Antimitochondrial M2 Antibody-Positive Myositis Presenting With Headache As the Chief Complaint: A Case Report.
Yuriko Sato, Makoto Takahashi, Kenta Takahashi, Ryo Itabashi, Tetsuya Maeda
Abstract
Open AccessAntimitochondrial M2 antibody (AMA-M2)-positive myositis is a muscle disease characterized by the presence of serum AMA-M2, which primarily manifests as weakness and atrophy of the trunk muscles, often accompanied by other symptoms such as weight loss, cardiac dysfunction, arrhythmia, and respiratory failure. To date, however, headache has not been reported as an associated symptom.
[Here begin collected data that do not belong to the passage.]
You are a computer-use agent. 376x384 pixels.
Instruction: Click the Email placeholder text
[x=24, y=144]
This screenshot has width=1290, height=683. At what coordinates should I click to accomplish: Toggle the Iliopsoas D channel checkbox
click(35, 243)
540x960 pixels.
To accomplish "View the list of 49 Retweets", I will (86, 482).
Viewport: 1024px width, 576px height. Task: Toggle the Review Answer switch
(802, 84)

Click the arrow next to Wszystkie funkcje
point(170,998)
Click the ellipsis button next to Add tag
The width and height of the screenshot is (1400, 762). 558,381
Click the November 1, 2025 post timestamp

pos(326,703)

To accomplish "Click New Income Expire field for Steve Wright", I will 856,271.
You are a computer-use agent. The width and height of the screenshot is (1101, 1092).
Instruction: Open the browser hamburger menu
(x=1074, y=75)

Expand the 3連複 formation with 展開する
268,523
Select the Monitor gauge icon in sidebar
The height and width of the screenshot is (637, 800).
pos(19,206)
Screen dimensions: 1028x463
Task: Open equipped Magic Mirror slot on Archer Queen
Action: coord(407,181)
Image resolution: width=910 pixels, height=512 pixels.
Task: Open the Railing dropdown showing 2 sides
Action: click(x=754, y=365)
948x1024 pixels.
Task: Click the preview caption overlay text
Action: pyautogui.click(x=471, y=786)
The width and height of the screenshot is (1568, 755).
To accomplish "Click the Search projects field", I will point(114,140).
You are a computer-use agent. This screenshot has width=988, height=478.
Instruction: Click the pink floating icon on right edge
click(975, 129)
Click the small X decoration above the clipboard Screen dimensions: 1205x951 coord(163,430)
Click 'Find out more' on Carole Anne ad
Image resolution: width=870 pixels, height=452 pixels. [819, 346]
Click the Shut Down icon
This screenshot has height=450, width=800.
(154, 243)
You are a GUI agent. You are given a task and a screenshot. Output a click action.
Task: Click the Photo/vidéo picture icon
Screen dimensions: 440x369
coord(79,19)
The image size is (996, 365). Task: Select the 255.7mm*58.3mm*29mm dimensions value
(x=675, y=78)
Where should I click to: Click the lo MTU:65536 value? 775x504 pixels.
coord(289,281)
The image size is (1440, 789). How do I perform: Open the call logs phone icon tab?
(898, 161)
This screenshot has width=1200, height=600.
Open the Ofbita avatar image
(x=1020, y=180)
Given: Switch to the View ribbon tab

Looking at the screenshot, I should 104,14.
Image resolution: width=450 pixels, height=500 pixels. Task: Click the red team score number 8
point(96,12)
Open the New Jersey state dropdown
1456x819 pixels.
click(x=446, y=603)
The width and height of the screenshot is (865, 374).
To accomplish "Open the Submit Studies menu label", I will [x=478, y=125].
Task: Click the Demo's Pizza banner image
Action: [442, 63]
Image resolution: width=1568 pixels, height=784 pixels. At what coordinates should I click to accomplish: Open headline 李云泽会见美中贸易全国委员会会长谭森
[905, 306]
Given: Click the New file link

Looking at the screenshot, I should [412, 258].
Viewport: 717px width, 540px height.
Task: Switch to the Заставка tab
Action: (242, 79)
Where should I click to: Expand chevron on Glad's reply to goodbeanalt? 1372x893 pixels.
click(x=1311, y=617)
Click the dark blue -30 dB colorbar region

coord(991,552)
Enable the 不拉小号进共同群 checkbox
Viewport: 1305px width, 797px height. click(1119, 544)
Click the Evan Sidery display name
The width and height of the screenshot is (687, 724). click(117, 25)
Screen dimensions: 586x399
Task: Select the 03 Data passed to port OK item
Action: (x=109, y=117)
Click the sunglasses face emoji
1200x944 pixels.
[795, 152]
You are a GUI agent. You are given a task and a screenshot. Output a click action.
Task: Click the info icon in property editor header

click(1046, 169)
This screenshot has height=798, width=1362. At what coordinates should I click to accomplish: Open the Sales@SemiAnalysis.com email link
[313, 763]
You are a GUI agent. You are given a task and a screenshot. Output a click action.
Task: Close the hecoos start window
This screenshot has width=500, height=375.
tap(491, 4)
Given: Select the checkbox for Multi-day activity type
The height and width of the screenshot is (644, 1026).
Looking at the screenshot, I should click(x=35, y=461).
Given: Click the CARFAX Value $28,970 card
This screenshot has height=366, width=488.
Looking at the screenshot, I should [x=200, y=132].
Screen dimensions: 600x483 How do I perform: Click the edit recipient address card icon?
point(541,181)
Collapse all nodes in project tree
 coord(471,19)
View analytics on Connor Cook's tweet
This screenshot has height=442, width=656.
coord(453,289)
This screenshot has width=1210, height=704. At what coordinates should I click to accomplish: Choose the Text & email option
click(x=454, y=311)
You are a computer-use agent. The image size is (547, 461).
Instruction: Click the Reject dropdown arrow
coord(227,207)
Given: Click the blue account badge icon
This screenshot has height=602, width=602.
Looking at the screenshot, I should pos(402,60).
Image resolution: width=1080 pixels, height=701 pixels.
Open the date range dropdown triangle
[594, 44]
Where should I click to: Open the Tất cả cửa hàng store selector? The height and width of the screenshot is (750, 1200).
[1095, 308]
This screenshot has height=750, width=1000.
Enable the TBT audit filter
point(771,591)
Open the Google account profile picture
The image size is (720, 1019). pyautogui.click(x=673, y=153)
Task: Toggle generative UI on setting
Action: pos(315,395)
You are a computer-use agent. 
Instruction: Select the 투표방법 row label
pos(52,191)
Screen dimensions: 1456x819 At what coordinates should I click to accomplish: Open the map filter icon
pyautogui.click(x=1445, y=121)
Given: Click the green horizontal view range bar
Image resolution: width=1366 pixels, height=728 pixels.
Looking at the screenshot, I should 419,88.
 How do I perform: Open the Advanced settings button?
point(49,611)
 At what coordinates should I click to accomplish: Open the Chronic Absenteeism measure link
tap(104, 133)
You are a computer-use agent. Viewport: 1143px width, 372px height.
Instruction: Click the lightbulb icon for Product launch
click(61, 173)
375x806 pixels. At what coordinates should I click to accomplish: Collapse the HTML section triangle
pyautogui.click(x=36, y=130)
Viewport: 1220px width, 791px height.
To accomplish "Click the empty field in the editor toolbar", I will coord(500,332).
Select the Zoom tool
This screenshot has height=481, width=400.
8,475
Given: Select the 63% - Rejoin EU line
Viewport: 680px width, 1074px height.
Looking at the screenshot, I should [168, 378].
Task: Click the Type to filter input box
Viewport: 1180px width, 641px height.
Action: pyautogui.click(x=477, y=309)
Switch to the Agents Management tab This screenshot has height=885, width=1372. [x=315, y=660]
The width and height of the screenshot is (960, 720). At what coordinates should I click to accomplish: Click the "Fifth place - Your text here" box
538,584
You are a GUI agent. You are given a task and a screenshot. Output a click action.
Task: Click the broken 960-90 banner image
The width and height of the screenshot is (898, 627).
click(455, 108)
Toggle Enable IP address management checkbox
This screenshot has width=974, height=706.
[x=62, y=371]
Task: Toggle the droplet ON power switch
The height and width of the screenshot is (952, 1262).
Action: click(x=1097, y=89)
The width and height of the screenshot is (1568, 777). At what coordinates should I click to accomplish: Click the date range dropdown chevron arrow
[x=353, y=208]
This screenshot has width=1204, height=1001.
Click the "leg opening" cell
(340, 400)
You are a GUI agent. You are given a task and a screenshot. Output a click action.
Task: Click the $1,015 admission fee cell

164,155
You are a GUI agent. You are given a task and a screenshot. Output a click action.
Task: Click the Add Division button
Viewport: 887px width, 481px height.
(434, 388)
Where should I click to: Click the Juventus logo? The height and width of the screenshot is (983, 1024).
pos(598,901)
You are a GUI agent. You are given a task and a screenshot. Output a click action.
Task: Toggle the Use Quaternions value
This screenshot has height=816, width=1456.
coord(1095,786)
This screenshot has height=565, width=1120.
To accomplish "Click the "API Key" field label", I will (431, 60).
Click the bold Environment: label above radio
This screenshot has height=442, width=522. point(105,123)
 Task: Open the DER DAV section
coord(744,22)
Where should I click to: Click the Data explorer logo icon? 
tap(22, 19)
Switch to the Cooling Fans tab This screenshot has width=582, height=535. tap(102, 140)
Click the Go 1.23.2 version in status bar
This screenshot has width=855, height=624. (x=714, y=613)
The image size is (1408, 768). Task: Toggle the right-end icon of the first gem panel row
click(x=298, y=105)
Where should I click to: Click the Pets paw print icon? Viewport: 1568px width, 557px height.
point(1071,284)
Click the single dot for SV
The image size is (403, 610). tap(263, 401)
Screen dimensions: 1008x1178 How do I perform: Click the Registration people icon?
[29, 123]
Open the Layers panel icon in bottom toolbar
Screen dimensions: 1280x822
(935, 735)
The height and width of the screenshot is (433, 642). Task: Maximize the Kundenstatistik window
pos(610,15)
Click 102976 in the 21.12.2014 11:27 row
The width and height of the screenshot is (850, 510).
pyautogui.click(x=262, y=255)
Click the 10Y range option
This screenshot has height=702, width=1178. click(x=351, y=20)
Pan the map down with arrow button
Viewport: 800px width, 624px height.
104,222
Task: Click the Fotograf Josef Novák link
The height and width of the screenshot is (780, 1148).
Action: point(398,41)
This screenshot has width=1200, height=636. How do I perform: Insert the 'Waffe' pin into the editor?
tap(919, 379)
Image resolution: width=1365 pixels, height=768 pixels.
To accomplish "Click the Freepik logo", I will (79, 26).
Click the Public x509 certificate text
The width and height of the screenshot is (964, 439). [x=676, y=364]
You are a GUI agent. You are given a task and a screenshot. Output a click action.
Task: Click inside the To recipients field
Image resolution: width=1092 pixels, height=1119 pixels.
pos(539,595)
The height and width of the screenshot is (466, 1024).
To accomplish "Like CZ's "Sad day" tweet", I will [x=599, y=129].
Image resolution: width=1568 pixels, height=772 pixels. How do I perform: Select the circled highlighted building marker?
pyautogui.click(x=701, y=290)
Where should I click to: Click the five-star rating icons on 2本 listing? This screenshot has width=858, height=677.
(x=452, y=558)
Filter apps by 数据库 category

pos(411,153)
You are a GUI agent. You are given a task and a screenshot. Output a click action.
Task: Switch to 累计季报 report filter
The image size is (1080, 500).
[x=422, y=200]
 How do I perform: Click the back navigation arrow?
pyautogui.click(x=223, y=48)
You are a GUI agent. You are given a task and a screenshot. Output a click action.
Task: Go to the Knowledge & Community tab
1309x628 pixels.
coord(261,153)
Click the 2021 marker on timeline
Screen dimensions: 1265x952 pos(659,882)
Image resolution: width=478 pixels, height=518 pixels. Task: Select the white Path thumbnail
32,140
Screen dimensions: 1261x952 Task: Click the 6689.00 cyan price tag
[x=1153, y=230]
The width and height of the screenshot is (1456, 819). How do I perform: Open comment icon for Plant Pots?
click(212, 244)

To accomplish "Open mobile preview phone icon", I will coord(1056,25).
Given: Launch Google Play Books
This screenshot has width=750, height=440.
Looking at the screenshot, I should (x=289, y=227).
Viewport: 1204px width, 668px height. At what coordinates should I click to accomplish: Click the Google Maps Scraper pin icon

Herein, we present the case of a 46-year-old woman with AMA-M2-positive myositis who was unaware of any notable muscle weakness and mainly complained of headaches. Based on the patient's history and the nature of the headaches-nonpulsatile, constricting, without nausea, and unaffected by position-, a tension-type headache was suspected. However, examination in the supine position revealed a reduction in blood oxygen concentration and trunk muscle weakness, leading to an eventual diagnosis of AMA-M2-positive myositis with type 2 respiratory failure. The patient's headache rapidly improved with the initiation of non-invasive positive pressure ventilation (NPPV), and the cause of the headache was identified as CO2 retention due to type 2 respiratory failure. In addition, glucocorticoid-based immunotherapy contributed to gradual improvements in weight, muscular strength, and respiratory function, thereby enabling the patient to be weaned off NPPV after 13 months of treatment. This case highlights the importance of considering neuromuscular diseases, including AMA-M2-positive myositis, in the differential diagnosis of headache and emphasizes the necessity of detailed examinations, including those conducted in the supine position.